When my daughter was very young, I looked for books to read with her that, not only she would like, but that I would not mind reading to her 200 or more times. One of my favorite authors became Leo Lionni. His stories and lovely illustrations always have a deeper message as well. One of my favorite books of his is called, Fish Is Fish. In this tale, a small fish and tadpole are friends who live in a small pond. True to nature, the fish just gets bigger, while the tadpole begins to transform into a frog – and land dweller. The frog leaves to explore his new world, but after a time returns and begins to tell his friend about some of the wonders he has seen – birds, cows, people. Lionni shows how the fish imagines these things and in his fishy mind, everything looks like a fish.

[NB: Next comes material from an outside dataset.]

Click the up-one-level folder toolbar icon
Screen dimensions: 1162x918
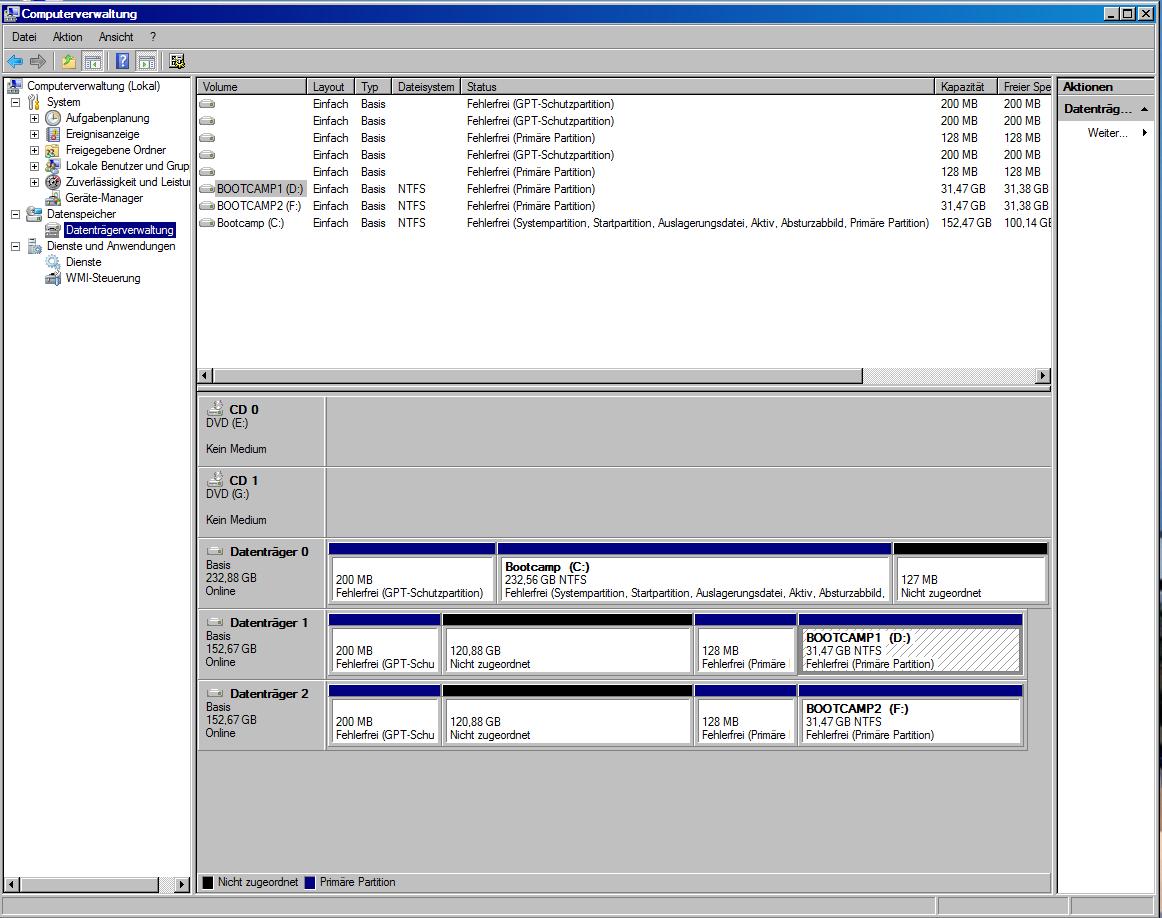pos(68,61)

The birds are fish with wings. The people are upright fish with clothes who walk on their tail fins and… well, you can imagine how cows are transformed into fish-like critters. Later, the fish almost dies trying to leave the pond and follow his friend into this new world. (Spoiler: Of course the frog rescues him!)
- Each mind is unique. Most of us have the same basic hardware but what we know and learn is shaped by the unique cognitive strengths we were born with and the unique life experiences we have encountered.

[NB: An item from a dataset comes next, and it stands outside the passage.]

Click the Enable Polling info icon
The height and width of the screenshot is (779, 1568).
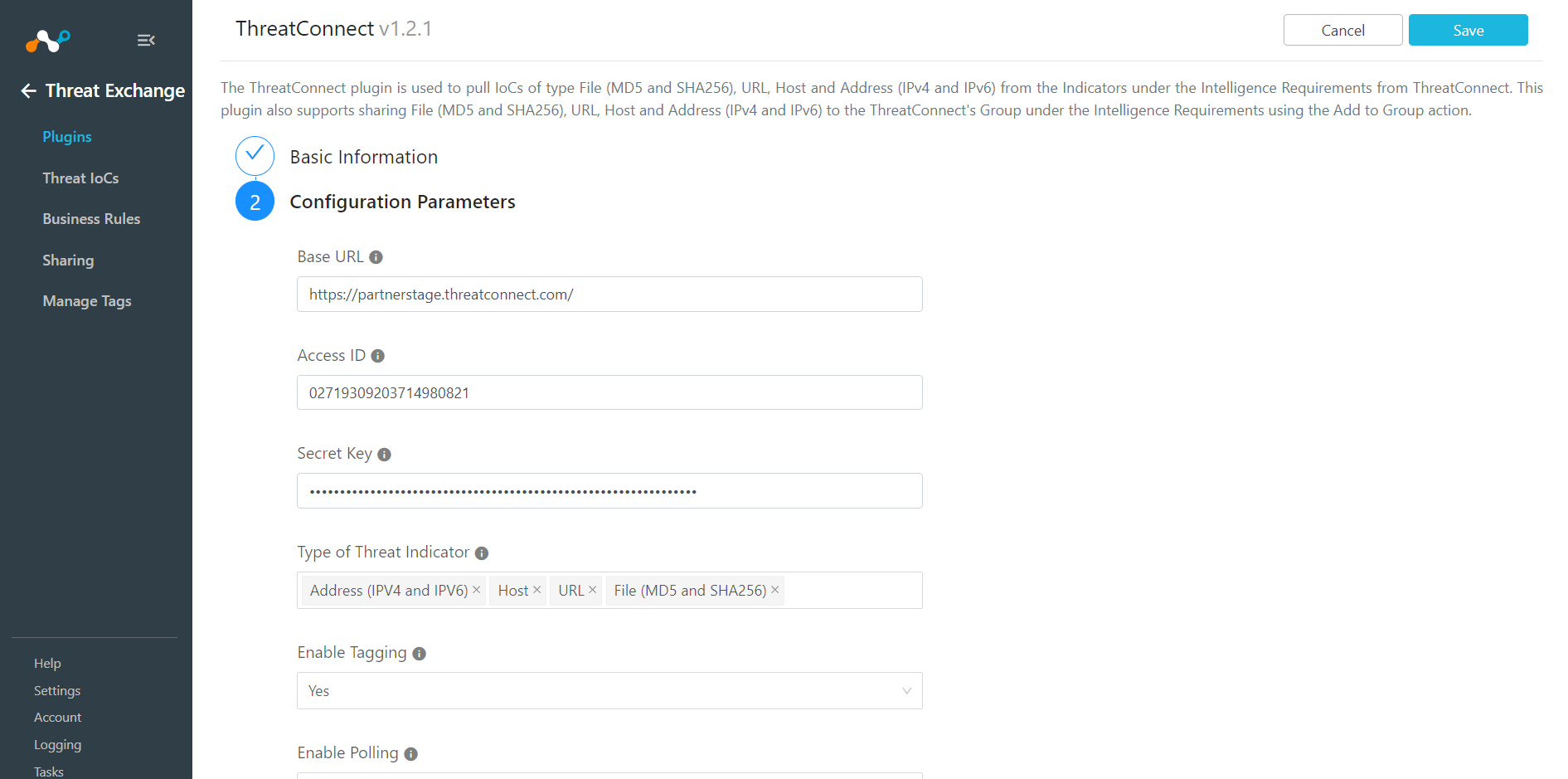(411, 754)
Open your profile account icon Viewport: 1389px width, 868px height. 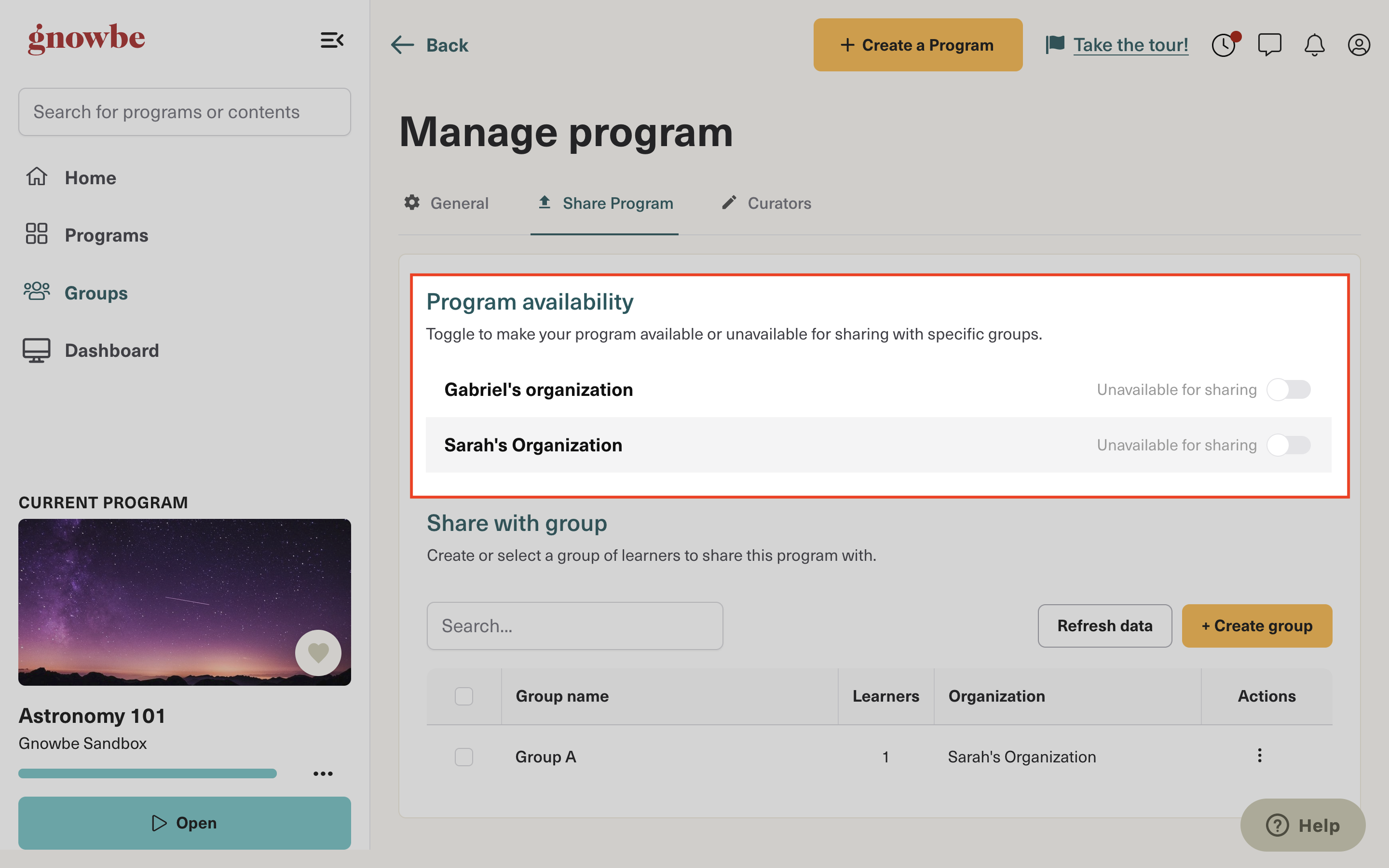click(x=1358, y=44)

- We see and hear, in part, what we expect to see and hear. Because we are unique, we each have a filter that selects information to take in and then colors that information with our unique past understandings.
- Development and even future success is better when we go “with the grain” of our unique strengths.
The title of the book tells the point of the story: “Fish Is Fish” and reminds me of a quote from Einstein that we use in many of our books and materials:
“Everybody is a genius. But if you judge a fish by its ability to climb a tree, it will live its whole life believing that it is stupid.”
We see it as our mission as parents and teachers to identify what is unique about each young mind we get to know and to nurture “fish” to be the best fish they can be (and “frogs,” the best frogs.)
We hope that you, too, will look at your own children and strive to find out and celebrate what is unique in each one.